Wirtin Maria Fuchs und Pizzaiolo Mario Siani schießen 1a-Pizzen aus dem Feuerofen.

Foto: Gerhard Wasserbauer
Foto: Gerhard Wasserbauer
Kommt so eine frischg'fangte Möchtegern-Gastronomin mit ruppigem Umgangston daher, baut eine popelige Uralt-Pizzeria in der Wiener Leopoldstadt auf süditalienisch um (Neonlicht, Horrorfliesen, nackte Wände, ...), organisiert einen Teigschleuderer aus Neapel und ein paar Grundzutaten von ebenda - und glaubt, sie kann damit alles in Grund und Boden backen, was die Hauptstadt bisher an Teigfladen zu bieten hatte? Eigentlich: ja.

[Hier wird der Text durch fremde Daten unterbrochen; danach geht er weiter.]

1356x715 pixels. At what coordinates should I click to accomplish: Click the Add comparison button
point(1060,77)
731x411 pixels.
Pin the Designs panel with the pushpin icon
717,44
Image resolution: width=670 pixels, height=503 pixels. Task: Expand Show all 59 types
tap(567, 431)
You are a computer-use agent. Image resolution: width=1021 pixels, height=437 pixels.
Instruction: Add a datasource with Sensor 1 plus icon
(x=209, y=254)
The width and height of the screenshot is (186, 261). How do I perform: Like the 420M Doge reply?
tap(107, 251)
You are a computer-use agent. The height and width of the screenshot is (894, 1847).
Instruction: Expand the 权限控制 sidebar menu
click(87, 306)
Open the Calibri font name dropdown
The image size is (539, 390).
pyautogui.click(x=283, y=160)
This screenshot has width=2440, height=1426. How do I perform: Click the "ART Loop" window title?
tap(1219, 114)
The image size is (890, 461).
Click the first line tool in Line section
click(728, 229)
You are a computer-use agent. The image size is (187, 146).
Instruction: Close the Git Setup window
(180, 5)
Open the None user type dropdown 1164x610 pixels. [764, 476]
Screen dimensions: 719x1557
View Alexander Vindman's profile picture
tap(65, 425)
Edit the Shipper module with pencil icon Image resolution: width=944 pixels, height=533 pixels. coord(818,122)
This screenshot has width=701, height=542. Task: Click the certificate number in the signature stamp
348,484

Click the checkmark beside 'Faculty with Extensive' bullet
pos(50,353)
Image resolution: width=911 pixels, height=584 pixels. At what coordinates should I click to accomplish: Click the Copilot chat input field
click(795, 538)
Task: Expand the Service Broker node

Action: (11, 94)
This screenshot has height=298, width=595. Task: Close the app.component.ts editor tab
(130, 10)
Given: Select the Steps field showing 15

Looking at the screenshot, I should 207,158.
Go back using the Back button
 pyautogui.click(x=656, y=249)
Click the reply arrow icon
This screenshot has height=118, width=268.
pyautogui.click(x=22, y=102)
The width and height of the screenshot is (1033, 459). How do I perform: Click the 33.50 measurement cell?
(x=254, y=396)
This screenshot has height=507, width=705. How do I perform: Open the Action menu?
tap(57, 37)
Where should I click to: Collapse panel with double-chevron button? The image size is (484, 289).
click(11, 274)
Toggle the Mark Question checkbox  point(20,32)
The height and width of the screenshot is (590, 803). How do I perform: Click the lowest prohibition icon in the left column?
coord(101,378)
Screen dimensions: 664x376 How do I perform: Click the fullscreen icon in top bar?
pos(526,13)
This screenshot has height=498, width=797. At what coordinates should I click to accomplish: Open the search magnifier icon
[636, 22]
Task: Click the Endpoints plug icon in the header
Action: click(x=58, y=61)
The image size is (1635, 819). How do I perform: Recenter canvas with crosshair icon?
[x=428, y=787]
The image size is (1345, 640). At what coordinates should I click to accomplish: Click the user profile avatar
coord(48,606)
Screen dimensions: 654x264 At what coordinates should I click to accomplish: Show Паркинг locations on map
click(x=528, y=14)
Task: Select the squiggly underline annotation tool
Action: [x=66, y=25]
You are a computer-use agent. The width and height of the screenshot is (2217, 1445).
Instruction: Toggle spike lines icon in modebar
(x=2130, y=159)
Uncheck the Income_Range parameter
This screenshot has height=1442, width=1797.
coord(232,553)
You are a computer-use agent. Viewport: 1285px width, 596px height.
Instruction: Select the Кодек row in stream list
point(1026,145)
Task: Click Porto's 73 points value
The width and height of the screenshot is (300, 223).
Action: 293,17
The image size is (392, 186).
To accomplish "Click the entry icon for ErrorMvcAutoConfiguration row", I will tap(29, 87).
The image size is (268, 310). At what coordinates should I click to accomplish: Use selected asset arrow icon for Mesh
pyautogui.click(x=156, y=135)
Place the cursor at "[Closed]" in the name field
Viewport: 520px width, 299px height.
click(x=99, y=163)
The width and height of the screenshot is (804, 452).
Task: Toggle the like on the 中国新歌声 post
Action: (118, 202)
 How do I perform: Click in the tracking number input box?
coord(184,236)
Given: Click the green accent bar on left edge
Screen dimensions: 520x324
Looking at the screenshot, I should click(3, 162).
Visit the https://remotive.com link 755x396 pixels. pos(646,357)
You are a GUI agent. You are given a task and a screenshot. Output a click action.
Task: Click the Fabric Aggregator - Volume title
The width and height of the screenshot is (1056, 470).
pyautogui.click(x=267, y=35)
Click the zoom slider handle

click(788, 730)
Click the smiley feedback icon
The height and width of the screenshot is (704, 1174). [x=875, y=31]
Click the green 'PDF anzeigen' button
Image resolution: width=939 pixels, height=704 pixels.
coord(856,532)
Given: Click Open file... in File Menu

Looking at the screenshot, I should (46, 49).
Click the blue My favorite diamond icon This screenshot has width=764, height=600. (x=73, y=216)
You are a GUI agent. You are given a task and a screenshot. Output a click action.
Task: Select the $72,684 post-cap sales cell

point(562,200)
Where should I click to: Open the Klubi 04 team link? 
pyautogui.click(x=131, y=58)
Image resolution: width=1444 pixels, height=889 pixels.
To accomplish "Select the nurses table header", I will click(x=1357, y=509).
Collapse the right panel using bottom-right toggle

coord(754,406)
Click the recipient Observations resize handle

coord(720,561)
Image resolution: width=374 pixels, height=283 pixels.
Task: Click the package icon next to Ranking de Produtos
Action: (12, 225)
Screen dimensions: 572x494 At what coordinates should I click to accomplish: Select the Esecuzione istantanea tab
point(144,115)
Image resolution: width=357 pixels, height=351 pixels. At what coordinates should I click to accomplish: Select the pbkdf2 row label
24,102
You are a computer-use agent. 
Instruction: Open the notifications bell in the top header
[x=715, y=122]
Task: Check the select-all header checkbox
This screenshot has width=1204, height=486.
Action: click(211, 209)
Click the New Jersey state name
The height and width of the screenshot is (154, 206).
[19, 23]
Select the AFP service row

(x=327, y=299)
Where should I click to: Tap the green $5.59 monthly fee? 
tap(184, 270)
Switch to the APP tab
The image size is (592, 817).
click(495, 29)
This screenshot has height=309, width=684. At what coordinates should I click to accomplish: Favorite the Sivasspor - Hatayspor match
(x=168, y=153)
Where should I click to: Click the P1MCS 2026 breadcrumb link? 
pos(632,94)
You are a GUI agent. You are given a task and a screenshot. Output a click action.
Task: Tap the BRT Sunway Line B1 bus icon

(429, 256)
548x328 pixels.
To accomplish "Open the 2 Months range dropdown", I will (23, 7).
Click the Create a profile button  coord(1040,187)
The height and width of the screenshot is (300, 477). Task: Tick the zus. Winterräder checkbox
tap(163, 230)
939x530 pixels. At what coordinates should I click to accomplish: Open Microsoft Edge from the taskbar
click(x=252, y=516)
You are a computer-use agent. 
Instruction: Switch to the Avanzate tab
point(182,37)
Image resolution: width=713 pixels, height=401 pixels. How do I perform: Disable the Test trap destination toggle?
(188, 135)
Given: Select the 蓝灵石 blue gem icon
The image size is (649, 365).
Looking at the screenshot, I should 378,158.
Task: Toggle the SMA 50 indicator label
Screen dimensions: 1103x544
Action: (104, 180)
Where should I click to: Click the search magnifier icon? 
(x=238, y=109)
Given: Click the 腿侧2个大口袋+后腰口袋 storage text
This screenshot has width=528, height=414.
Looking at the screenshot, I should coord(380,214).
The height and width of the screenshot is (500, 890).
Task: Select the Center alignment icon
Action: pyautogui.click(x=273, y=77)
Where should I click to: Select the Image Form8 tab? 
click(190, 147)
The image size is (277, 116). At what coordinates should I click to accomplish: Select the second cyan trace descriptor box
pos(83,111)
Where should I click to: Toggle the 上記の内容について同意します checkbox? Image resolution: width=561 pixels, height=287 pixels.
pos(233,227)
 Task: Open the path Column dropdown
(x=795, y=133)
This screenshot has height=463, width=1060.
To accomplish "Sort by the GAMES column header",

Die Pizza bei "Pizza Mari'" schmeckt jetzt schon um Eckhäuser besser, als man das bislang in Wien erwarten durfte - dabei hat die Bude gerade erst zwei Wochen offen und kämpft augenscheinlich mit Startschwierigkeiten. Aber Pizzaiolo Mario Siani schmiert halt die mit Abstand beste Tomatensauce auf die Teigfladen, die man sich nur vorstellen kann.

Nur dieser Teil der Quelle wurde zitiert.